The following are the new disclosures under CARO, 2016:
Brief Area | Details of Disclosures Required to be made |
Fixed Assets | · Whether the company is maintaining proper records showing full particulars, including quantitative details and situation of fixed assets?
· Whether these fixed assets have been physically verified by the management at reasonable intervals; whether any material discrepancies were noticed on such verification and · If so, whether the same have been properly dealt with in the books of account? |
Loans/ Investment/ Guarantee | · In respect of loans, investments, guarantees, and security whether provisions of section 185 and 186 of the
Companies Act, 2013 have been complied with. If not, provide the details thereof Sec 185 prohibits the granting of a loan to Directors and Sec 186 defines that only two layers of investments would be allowed by the company subject to compliance of provisions |
Managerial Remuneration | · Whether managerial remuneration has been paid or provided in accordance with the requisite approvals mandated by the provisions of section 197 read with Schedule V to the Companies Act?

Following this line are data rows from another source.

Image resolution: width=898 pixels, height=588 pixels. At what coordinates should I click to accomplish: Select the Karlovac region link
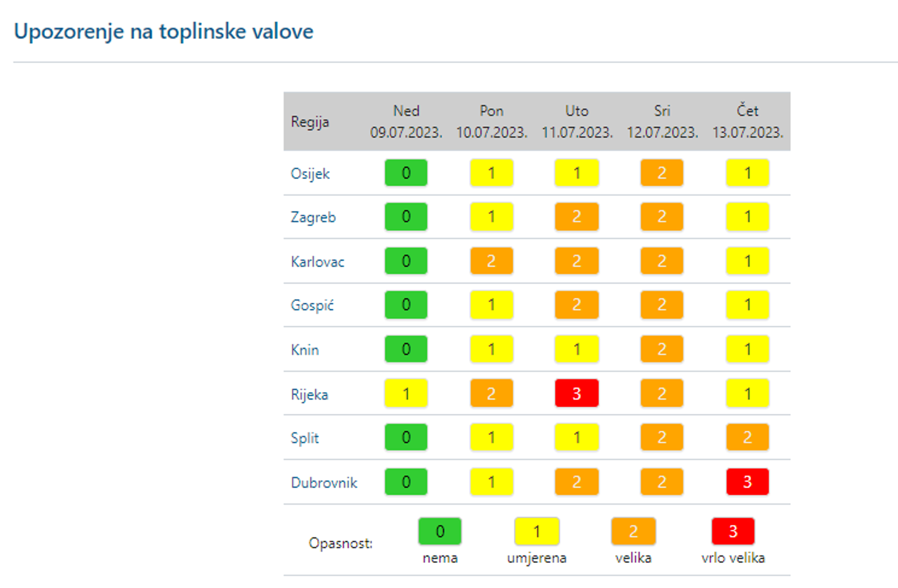point(317,262)
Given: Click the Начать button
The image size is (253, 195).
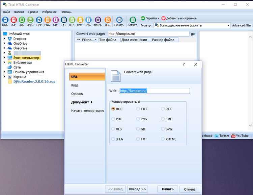Looking at the screenshot, I should (x=168, y=189).
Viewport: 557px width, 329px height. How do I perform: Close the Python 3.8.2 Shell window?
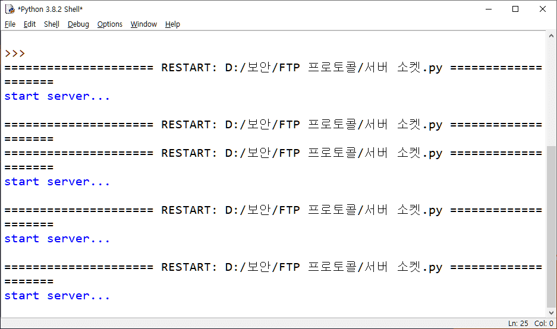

If not, state the amount involved and steps taken by the company for securing refund of the same; Sec 197 defines the overall maximum managerial remuneration and remuneration in case of absence or inadequacy of profits |
Related Party | ·, whether all transactions with the related parties are in compliance with sections 177 and 188 of Companies Act, 2013, where applicable and the details, have been disclosed in the Financial Statements, etc.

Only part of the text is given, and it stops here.